This is my adaptation, using an Irish shapefile, of the original article by Matt Strimas-Mackey. Kudos!
Convenience function for loading packages.
is_installed <- function(mypkg) is.element(mypkg, installed.packages()[,1])
load_or_install<-function(package_names) {
for(package_name in package_names) {
if(!is_installed(package_name)) {
install.packages(package_name,repos="http://lib.stat.cmu.edu/R/CRAN")
}
library(package_name,character.only=TRUE,quietly=TRUE,verbose=FALSE)
}
}
See prerequisites below.
# DEV VERSION OF GGPLOT2 - THIS MAY NOT ALWAYS BE NECESSARY
devtools::install_github("tidyverse/ggplot2")
## Skipping install of 'ggplot2' from a github remote, the SHA1 (08e135e0) has not changed since last install.
## Use `force = TRUE` to force installation
# DEV VERSION OF SF - THIS MAY NOT ALWAYS BE NECESSARY
devtools::install_github("edzer/sfr")
## Skipping install of 'sf' from a github remote, the SHA1 (a67b3a38) has not changed since last install.
## Use `force = TRUE` to force installation
load_or_install(c("sf","tidyverse","viridis","rvest","scales"))
## Linking to GEOS 3.5.1, GDAL 2.1.2, proj.4 4.9.2, lwgeom 2.2.1 r14555
## Loading tidyverse: ggplot2
## Loading tidyverse: tibble
## Loading tidyverse: tidyr
## Loading tidyverse: readr
## Loading tidyverse: purrr
## Loading tidyverse: dplyr
## Conflicts with tidy packages ----------------------------------------------
## filter(): dplyr, stats
## lag(): dplyr, stats
##
## Attaching package: 'rvest'
## The following object is masked from 'package:readr':
##
## guess_encoding
##
## Attaching package: 'scales'
## The following object is masked from 'package:purrr':
##
## discard
## The following object is masked from 'package:readr':
##
## col_factor
Read in a local downloaded shapefile as an sf object from the data subfolder.

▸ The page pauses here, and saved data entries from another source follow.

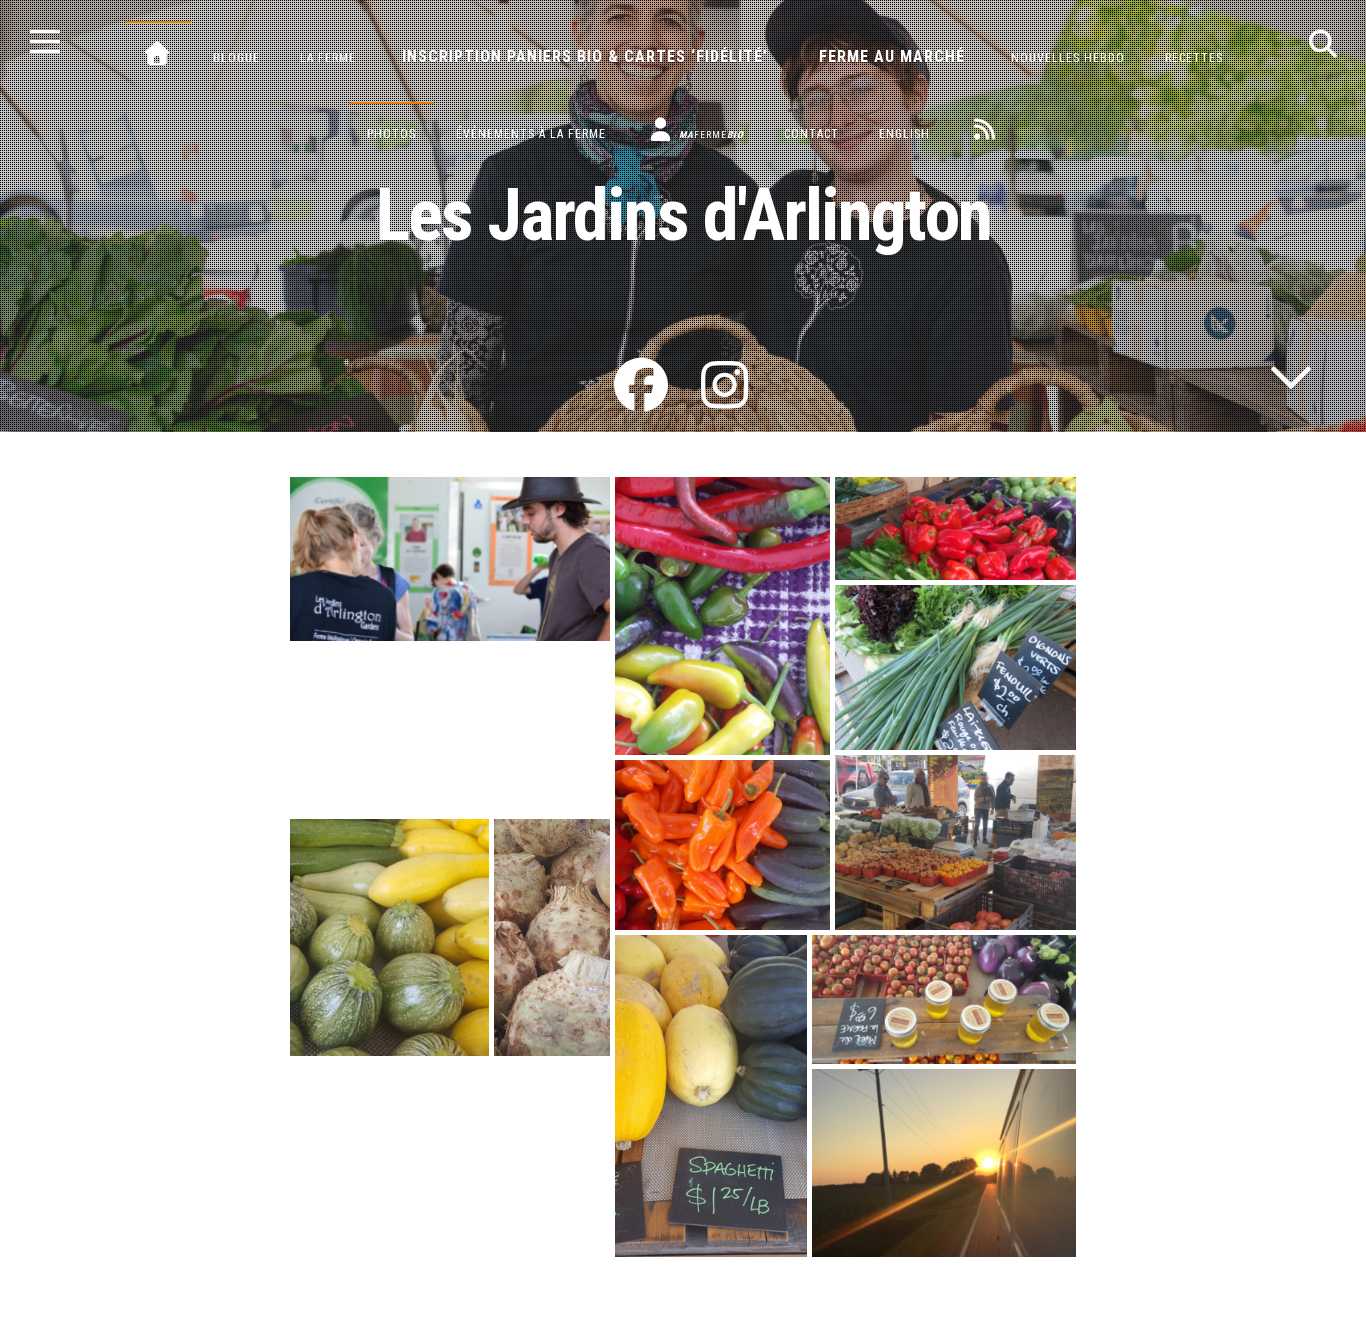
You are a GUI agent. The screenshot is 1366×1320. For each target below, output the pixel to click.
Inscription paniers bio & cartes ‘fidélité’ (585, 56)
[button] (450, 559)
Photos (391, 134)
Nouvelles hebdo (1068, 58)
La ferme (328, 58)
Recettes (1194, 58)
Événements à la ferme (531, 134)
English (904, 134)
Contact (811, 134)
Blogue (236, 58)
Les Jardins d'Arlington (683, 215)
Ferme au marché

See DATASOURCES below for original source of the data. Adjust the path below to reflect your environment.
file1 <- "data/cso-Census2011_Admin_Counties_generalised20m.shp"
IRL_counties_SF <- st_read(file1, quiet = TRUE)
# The COUNTYNAME for Dun Laoghaire-Rathdown contains a multibyte string representing ú
# This causes problems when glimpsing the data. The following is a kludge to remove the multibyte character, until I find a more elegant and reproducible way to do it.
IRL_counties_SF$COUNTYNAME <- as.character(IRL_counties_SF$COUNTYNAME)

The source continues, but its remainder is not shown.